The report mentions two EC-funded projects that are working to make precision farming in the EU a reality. One is the called Internet of food and farm 2020 and aims to improve the competitiveness and sustainability of the EU farming sector through precision farming and the IoT. The other is being conducted by the European Network of Broadband Competence Offices and aims to expand the reach of high-speed broadband to all citizens in the EU with a particular focus on rural and remote areas.
Another smart farming initiative worthy of note is vertical farming. The technique involves growing food in stacked layers in indoor controlled environments (using, for example, LED lighting to accelerate growth and hydroponics (whereby soil is replaced by nutrient-enriched water)). “Vertical farming is a revolutionary and more sustainable method of agriculture than its counterpart as it lowers the requirement of water by up to 70 per cent and also saves considerable space and soil,” noted Kashyap Vyas in an article published on the Interesting Engineering website.
Vertical farming is being shown to work; for example, Robotics farming pioneer, Iron Ox, claims its robots and vertical farming system can grow a wide range of vegetable greens using 90 per cent less water than traditional farms while producing around 30 times the crops per unit area. This is done by optimizing the entire planting and growing process from seed to harvest.

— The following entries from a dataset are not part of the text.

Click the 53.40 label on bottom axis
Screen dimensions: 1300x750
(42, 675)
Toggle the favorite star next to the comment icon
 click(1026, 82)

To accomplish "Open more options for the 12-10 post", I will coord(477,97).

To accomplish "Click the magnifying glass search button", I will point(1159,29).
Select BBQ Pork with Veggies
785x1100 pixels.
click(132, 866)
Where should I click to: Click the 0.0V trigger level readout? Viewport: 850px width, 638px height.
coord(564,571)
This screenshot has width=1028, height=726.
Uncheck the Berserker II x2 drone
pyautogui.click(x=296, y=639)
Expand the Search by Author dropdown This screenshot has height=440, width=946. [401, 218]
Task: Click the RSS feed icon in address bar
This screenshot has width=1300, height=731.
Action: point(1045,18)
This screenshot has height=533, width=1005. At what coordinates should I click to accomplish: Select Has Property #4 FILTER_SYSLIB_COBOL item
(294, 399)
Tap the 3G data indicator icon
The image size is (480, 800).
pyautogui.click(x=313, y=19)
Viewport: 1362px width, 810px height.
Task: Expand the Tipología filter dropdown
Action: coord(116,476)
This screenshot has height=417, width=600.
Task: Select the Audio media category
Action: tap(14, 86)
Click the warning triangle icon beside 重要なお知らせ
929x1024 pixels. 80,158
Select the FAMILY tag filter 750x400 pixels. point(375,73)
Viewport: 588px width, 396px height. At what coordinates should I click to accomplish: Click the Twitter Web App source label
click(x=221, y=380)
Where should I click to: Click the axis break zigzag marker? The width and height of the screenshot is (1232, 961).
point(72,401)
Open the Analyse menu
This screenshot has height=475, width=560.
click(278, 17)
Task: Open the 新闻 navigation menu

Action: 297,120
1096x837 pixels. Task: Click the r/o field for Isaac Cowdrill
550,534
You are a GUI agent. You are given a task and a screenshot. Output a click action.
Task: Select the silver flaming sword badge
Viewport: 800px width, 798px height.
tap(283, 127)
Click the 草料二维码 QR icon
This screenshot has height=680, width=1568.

Since the industrial revolution, the global agricultural industry has coped with the demands of feeding an exploding world population by throwing more chemicals, bigger machines and more land at every problem, becoming a major source of greenhouse gas emissions in the process. A sustainable future for agriculture producing yields sufficient to feed ten billion people will require yet another revolution – a revolution based on the IoT.